ユビキタスコンピュータといえば、 無線タグ(RF-ID)で実現される環境ばかりが注目されているがそれだけに限らない。 何にでもIDがついていれば確かに便利だ。 しかし、 そのIDを読み取るための機器、つまりセンサがなければ役に立たない。 ユビキタス環境を実現するためのキーとなるセンサに目を向けてみる。
さまざまなセンサ
センサの基本的な仕組みとしては、光や音、圧力、 加速度などの刺激を電気信号に変換することである。 また、特定のガスなどの化学的な反応を検知するものもある。 人間の出す特定の波長の赤外線を検知するものや超音波で距離を測るような ものもある。 同じ種類のものを測定できるセンサでも 測定可能な範囲(レンジ)や感度、大きさなどそれぞれ異なっているので、 用途に応じたものが使われている。 最近では、MEMS技術などを駆使して超小型化が進んでいる。 センサは意外と身近な存在だ。 実際、身の回りでは家電や自動車などの制御用に多数使われている。 部品自身の自己診断のためにセンサを組み込んでいるものもある。 例えば、CPUやハードディスクに、 温度センサが組み込まれていることはよく知られている。
センサのネットワーク化
センサ単体でもさまざまなものを測定することができる。 複数のセンサの情報を集めることにより、より詳細な状態がわかる場合もある。 また、ネットワークを経由して集めれば、広域の情報を知ることが可能だ。 気象データのアメダスや地震計のような広域における環境計測用基盤ネットワークが すでにできあがっている。
今後発売される情報家電には、これまで以上にセンサが組み込まれるが予想される。 特にユビキタス環境では、ユーザの状態や意図、周辺の状況に応じて、 機能することが期待されており、センサによる状態把握が不可欠である。 例をあげれば、家庭内での利用する家電を利用者がリモコンで操作するのではなく、 人の移動を検知して部分的に照明をつけたり、エアコンを調整したり、 利用者に合わせて番組を再生したりするような環境の実現には、 それぞれのアプリケーションや機器から、 ネットワークでつながった複数のセンサを統一的に扱えるようなプロトコルが必要だ。 そうした用途を含めて、家庭内機器を接続するためのネットワークとして、 ECHONETが国内では標準化されている。 また、同様にオフィスやビル向けとしては、BACnetやLONWORKSがあり、 ユビキタス環境を実現する基盤は用意されつある。
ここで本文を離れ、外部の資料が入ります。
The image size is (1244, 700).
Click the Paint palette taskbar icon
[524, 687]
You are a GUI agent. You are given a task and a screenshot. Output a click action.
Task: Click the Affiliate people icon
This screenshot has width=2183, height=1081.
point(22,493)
このような固定的なネットワークに接続されるものだけでなく、 特に設定をしなくてもセンサを置くだけで、自律的に設定されて機能したり、 無線でつながるような仕組みがあれば、よりユビキタス環境に適合しやすい。 そのようなものは、センサネットワークと呼ばれており、 センサが単純にネットワークでつながっているものとは区別されている。 常にネットワーク環境が変化しているので、 自律的に経路を選択するアドホックルーティングや、いわばP2Pのようなマル チホップな通信がサポートされていると考えられている。 最近では、まだ研究や実験向けながら、 そうした機能に対応したセンサを組み込んだ小型機器が出てきている。 特に有名なのは、カリフォルニア大学バークレー校で開発したMICAという製品である。 主に、セキュリティ対策やプラントの状態管理での利用を想定している。 例えば、こうしたセンサ付きの製品が1000円程度で売られるようになると、 家庭でも簡単に設置できるようになり、爆発的に普及する可能性もある。
ただし、こうした技術が製品になるまでには、もう少し時間がかかりそうである。 もちろん、すべてがセンサノードだけではあまり意味がないので、 何らかの出力を出すようなものが必要になる。●画像もセンサ
利便性と引き換えに
センサを導入する目的は確かに監視することにある。 しかしながら、個別の行動を監視されると感じるようでは、 利用者にとってもあまり好ましくない。 現状程度の匿名性が確保されないと、 データを提供する側になる利用者からの反発も考えられる。 ただし、ユビキタス環境におけるユーザの利便性は、 センサなしには成り立たない機能であることも確かだ。 また、健康状態を管理するために、 体内に埋め込まれるセンサが出現する日も近いだろう。 便利さと引き換えに監視社会に向かうことに危機感を感じた場合には、 自動車の速度違反自動取締機を発見する機器があるように、 特定のセンサを発見あるいは計測されることを無効にする技術が必要かもしれない。